Required action 1 - In the review of "The Dark Knight" below, reproduce word for word the part that opens with the words containing "Not that Burton" and closes with "use it again.".
Required action 2 -
Answer the following questions using the review of "The Dark Knight" below.
(a) Which actor plays Lt. James Gordon?
(b) According to the review, how much story does the film contain?
(c) What is Rachel Dawes's position in the film?
Required action 3 - Continue the review of "The Dark Knight" below, beginning immediately after its final sentence.

Study text -
--------------------------------------------------

Not that Burton didn't have a hard-boiled, noirish atmosphere. It's just that his was more of the silent film era. Early German Expressionistic Fritz Lang, as opposed to later day, escape-from-Nazi-Germany Lang. Make sense? Probably not, I tend to get lost in my own reasoning.

Regardless, Nolan's “The Dark Knight” is a pitch-perfect masterpiece on every level. Acting, writing, directing, camera placement, lighting, characterization: everything was brilliant. His biggest triumph is not that there is so much story -- 2 and half hours worth -- it's that all his stories ties together to create a rich, subtle, darkly disturbing, enriched masterpiece. Second time I've used that word in this paragraph. Get used to it, I may use it again.

I'll assume you already know the plot, and instead will focus on the relationships in the movie. In fact, I'll focus mainly on the triangles, for there are many. This is one of the true strokes of genius, the relationships can be broken up into trios.

The holy trinity of Batman/Bruce Wayne (Christian Bale), Lt. James Gordon (Gary Oldman), and Gotham's white knight of a District Attorney, Harvey Dent (Gary-- I mean Aaron Eckhart). The trio makes a pact to clean up the diseased city. Eckhart's Dent is filled with a potent desire to do good, something that attracts the attention of both Gordon and Batman. Batman sees Dent as the hero Gotham so desperately needs. Batman does not see himself as the hero, in fact does not wish to be. He sees himself as the protector.

This trio is the greatest thing that could happen to Gotham City. That being said, they must be destroyed. One of them must fall. Who will it be? The White Knight of course. Destroy the shining light and destroy the city's hope.

As the movie progresses, Gordon and Batman begin to see eye to eye on Dent, and when the worst sweeps down upon him like a Greek tragedy, it breaks both their hearts. The pain in Bale and Oldman's faces at the end of the movie cry out for some sort of clemency, for the gods to show Gotham some sort of mercy.

The love triangle between Dent, Bruce Wayne and Assistant District Attorney Rachel Dawes (Maggie Gyllenhaal) is another fascinating study. Gyllenhaal finds the tightrope of sexy and vulnerable, yet resilient and independent, and walks it beautifully. Rachel knows Bruce's alter-ego and sees the phenomenal capacity of Harvey Dent. Dent never fully realizes that his ally and quasi-romantic rival are one and the same. There are times though, where there's a suspicious glint in Eckhart's eyes that say he might hazard a guess.

Bale has no fear in showing that Rachel is the only woman who makes him feel normal. He is unafraid to bear his soul to her. Her realization that her promise to return to him when the city no longer needs Batman is null and void, is a master stroke on her part. For there may come a time when the city may no longer need the him, but Bruce will always need the Batman.

--------------------------------------------------

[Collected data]

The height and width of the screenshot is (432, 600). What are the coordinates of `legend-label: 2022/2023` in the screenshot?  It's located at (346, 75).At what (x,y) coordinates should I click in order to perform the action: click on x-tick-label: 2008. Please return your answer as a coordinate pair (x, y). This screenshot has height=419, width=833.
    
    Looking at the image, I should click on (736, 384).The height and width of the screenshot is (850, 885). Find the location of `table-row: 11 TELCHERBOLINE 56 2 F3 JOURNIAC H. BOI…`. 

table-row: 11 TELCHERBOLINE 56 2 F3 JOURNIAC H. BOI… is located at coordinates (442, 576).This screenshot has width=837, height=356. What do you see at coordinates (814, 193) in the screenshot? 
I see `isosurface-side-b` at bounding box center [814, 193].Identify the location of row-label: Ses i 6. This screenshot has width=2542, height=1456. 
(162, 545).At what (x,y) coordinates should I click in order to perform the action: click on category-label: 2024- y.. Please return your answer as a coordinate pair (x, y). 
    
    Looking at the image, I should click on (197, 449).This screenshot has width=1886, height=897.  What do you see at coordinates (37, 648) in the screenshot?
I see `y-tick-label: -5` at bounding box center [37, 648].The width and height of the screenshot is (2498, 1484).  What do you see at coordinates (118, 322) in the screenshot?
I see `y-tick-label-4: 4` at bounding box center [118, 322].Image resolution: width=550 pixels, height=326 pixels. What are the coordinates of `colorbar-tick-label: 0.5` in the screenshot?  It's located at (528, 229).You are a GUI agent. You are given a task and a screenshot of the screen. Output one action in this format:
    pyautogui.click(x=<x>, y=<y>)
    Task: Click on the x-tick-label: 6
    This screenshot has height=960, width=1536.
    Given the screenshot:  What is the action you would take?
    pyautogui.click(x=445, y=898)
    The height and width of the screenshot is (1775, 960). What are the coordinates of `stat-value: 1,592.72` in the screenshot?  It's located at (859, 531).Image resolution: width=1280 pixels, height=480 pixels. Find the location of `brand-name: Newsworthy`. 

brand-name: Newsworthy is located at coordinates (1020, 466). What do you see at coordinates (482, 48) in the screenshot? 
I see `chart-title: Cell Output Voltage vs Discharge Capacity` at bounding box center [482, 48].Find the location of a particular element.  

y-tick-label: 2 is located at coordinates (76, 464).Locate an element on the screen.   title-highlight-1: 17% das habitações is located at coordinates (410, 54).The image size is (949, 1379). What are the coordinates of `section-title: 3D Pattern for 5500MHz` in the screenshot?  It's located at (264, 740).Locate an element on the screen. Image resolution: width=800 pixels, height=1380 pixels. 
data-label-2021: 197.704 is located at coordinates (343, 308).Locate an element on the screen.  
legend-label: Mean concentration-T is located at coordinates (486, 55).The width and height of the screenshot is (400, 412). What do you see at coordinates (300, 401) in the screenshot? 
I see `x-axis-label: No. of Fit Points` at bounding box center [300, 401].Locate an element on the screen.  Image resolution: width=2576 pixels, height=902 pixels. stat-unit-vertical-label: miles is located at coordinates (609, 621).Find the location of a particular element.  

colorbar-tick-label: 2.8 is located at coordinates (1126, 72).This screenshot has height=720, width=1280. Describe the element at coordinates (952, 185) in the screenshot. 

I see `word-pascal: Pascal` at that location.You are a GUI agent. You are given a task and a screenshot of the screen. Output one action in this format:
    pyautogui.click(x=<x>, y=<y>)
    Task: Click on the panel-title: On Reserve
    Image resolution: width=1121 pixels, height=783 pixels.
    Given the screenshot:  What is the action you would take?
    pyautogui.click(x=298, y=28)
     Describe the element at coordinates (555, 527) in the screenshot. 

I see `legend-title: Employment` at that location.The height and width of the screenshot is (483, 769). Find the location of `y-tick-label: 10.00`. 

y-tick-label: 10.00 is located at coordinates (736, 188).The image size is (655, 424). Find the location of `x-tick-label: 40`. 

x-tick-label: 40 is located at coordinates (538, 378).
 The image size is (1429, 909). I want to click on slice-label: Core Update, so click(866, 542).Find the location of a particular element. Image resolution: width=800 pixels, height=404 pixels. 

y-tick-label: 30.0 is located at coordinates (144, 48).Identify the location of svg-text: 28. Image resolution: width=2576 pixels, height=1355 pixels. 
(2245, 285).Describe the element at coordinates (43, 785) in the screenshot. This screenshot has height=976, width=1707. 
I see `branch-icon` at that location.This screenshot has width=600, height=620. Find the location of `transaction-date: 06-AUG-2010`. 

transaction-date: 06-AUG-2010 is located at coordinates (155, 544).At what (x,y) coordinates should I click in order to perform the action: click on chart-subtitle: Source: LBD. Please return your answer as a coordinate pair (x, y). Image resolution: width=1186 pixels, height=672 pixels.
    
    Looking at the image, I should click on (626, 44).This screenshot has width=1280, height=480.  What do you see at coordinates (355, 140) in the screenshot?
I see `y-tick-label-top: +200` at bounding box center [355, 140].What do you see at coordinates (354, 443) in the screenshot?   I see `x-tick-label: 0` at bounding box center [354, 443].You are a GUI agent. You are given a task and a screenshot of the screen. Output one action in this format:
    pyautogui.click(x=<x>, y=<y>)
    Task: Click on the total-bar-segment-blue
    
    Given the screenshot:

--------------------------------------------------

Exercise answer 1 -
Not that Burton didn't have a hard-boiled, noirish atmosphere. It's just that his was more of the silent film era. Early German Expressionistic Fritz Lang, as opposed to later day, escape-from-Nazi-Germany Lang. Make sense? Probably not, I tend to get lost in my own reasoning.

Regardless, Nolan's “The Dark Knight” is a pitch-perfect masterpiece on every level. Acting, writing, directing, camera placement, lighting, characterization: everything was brilliant. His biggest triumph is not that there is so much story -- 2 and half hours worth -- it's that all his stories ties together to create a rich, subtle, darkly disturbing, enriched masterpiece. Second time I've used that word in this paragraph. Get used to it, I may use it again.

Exercise answer 2 -
(a) Gary Oldman
(b) Two and a half hours' worth
(c) Assistant District Attorney

Exercise answer 3 -
I would be remiss if I did not mention my favorite triangle, Bruce Wayne/Batman, Alfred and Lucius Fox. These two men are Wayne's only real tether to a reasonable state of sanity. Both are part friend and part father figure to Bruce. Not to mention they're the only two who are totally unafraid of cracking a joke to Bruce or to the Batman. They understand his need to protect Gotham and the need to help clean his psyche. They serve as a reminder that it's okay to laugh a little.

Before I talk about the next triangle, I must take a moment to evolve to it. Talk about the person, his counterpart, and then eventually the triangle he completes. I am talking of course, about The Joker (Heath Ledger). Ledger's performance is nothing short of brilliant; a mixture of theatricality and honesty critical in making an iconoclastic character. He's mad when he should be sane and sane when he should be mad.

The movie hints that The Joker was just your run of the mill thug; not really a team player, just a loose cannon. A man who was drenched with simple nihilism. Then the Batman entered the scene. Before he was just a thug, causing some slight mayhem, but with the emergence of the Batman, The Joker had found something we all yearn for -- a purpose.

The movie's real achievement is making you understand The Joker, as well as his relationship with the Batman. As The Joker says in one scene, “You complete me.” Said with irony and dripping with menace, yes, but it also brings clarity to The Joker's existence. He exists because Batman exists.

The Batman/Joker relationship is an old one. It has supplied countless story fodder for comic writers, the best being Alan Moore's "The Killing Joke." "The Dark Knight" may be better. The chemistry between Bale and Ledger is mesmerizing. Bale's outright confusion at the Joker's methods and absolute random chaos, perfectly counterbalances Ledger's amusement at said confusion.

Enter Two-Face. Not Harvey Dent: Two-Face.

Created, in more ways than one, by The Joker and yet at the same time also created by the Batman. There is a scene between Dent and The Joker that's one of the best scenes of the year, where The Joker bares his psyche to Dent and, in essence, pushes Dent over the edge, into Two-Face. Eckhart does a absolutely bang-up job showing us Dent's tragic downfall into madness.

At the end of the cinematic tunnel sits Christopher Nolan weaving all this together in one giant hard-boiled Greek tragedy. He lights his movie in blues and blacks to give it that sort of nightmarish feel. The unflinching eye of his camera as it stares right into Ledger's disturbing portrayal. Wally Pfister (yes that's a real name), Nolan's cinematographer, deserves some accolades as well. There are scenes in this movie that are nothing short of masterful; several of them iconic, all of them framed perfectly.

There is a scene where The Joker is upside down, his coat blowing in the wind, against the darkness of the night sky, like a cape in the wind, as he tells the Batman how much he "loves" him.

Nolan and his crew have outdone not only themselves, but everybody else as well. This is the best superhero movie ever made and one of the best movie this year. It is the best Batman movie.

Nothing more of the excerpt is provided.